You’re Going to Be (Somewhat) Unplugged
Most Cuban hotels provide internet access, and Wi-Fi is available in some parks and other public locations. That said, as CREST’s experts put it, "Cuba remains refreshingly disconnected" (read: most Cubans don’t have mobile data plans), and they recommend downloading a pair of apps that will function offline: AlaMesa is useful for restaurant locations and MAPS.ME offers offline maps complete with turn-by-turn navigation. Other pros suggest Triposo, which provides downloadable region- and city-based maps, guides and local tips.
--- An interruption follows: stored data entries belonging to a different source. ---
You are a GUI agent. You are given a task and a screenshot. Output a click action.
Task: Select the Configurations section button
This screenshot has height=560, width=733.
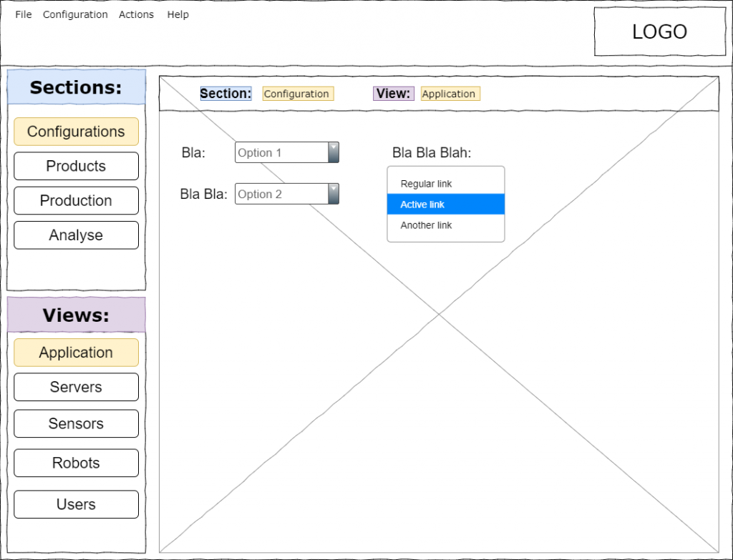[x=76, y=132]
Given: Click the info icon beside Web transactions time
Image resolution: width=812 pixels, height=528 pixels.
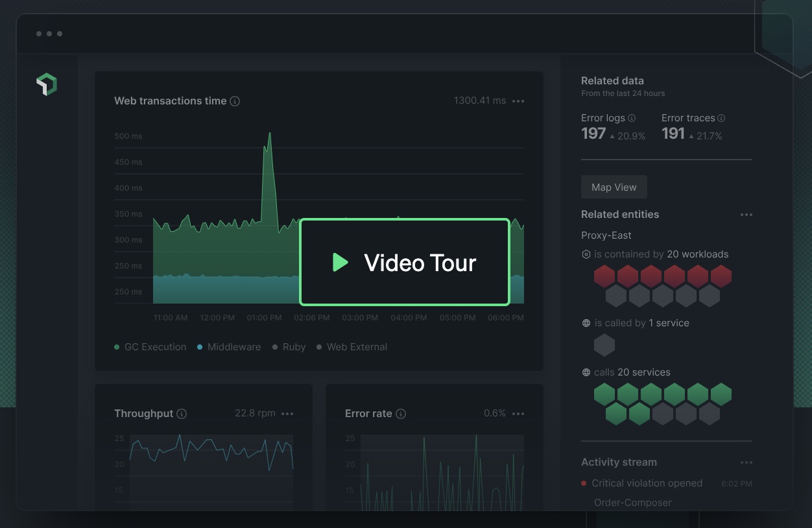Looking at the screenshot, I should click(235, 101).
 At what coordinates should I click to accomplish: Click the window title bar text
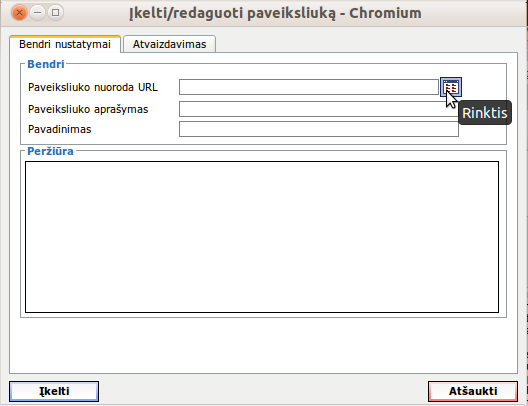click(275, 13)
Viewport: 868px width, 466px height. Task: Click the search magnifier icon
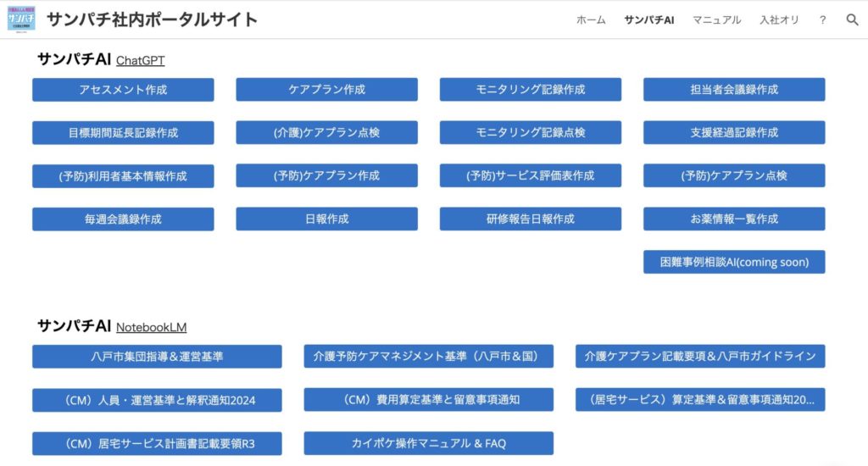pyautogui.click(x=852, y=19)
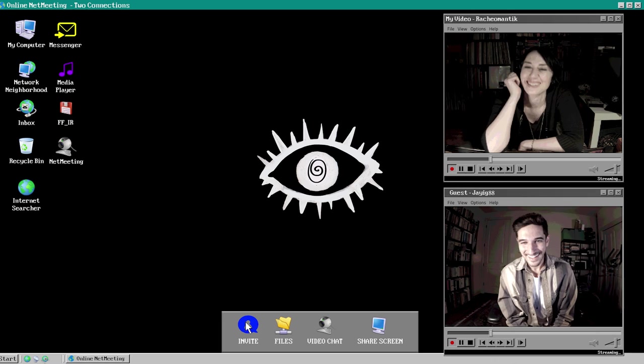Image resolution: width=644 pixels, height=364 pixels.
Task: Expand the View menu in the Guest window
Action: tap(462, 203)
Lodging Options Are Increasing — and Prices Are Coming Down
Collin Laverty, the president of Cuba Educational Travel (an organization that coordinates and curates cultural, educational, event, incentive and luxury trips to Cuba), notes that overnight stays in Cuba have undergone radical changes since U.S. policy shifts beginning in 2011 made them possible for broader categories of American travelers. In those first years, he explains, "we got to a situation where you almost couldn’t get a hotel room in Havana many nights of the year, and because of supply and demand, you were paying Hong Kong prices for less than superb lodgings." That’s no longer the case: Airbnb launched in Cuba in 2015 with 1,000 listings, and today there are more than 30,000. "You have online booking sites like Booking.com and KAYAK [with local offerings], so all of those things have made it easier and more normal to travel to Cuba. Now there’s more of an equilibrium between international prices and the quality of what you’re getting and the prices you’re paying."
Now Is the Perfect Time to Visit
The 13th Havana Biennial — postponed last year as a result of an overwhelming hurricane season — returns in force this April and May, and visitors from around the world will be traveling to Cuba for the nation’s largest visual arts event. The 15th International Film Festival of Gibara, in turn, will celebrate Cuban independent filmmakers this June. Carnaval de Santiago de Cuba — hailed as one of the largest celebrations in the Caribbean — takes place from July 18-27, and Havana will rumba en masse for the third annual El Rumbazo music festival November 7-11 (just in time for the official 500th anniversary celebration, on November 16th). "Culture is obviously one of the strong points in Cuba, and it’s one of the draws for American travelers," Laverty says, "and there’s just so much happening — in terms of music, dance, art — which is top notch, and there’s incredible innovation and excitement happening now." What are you waiting for?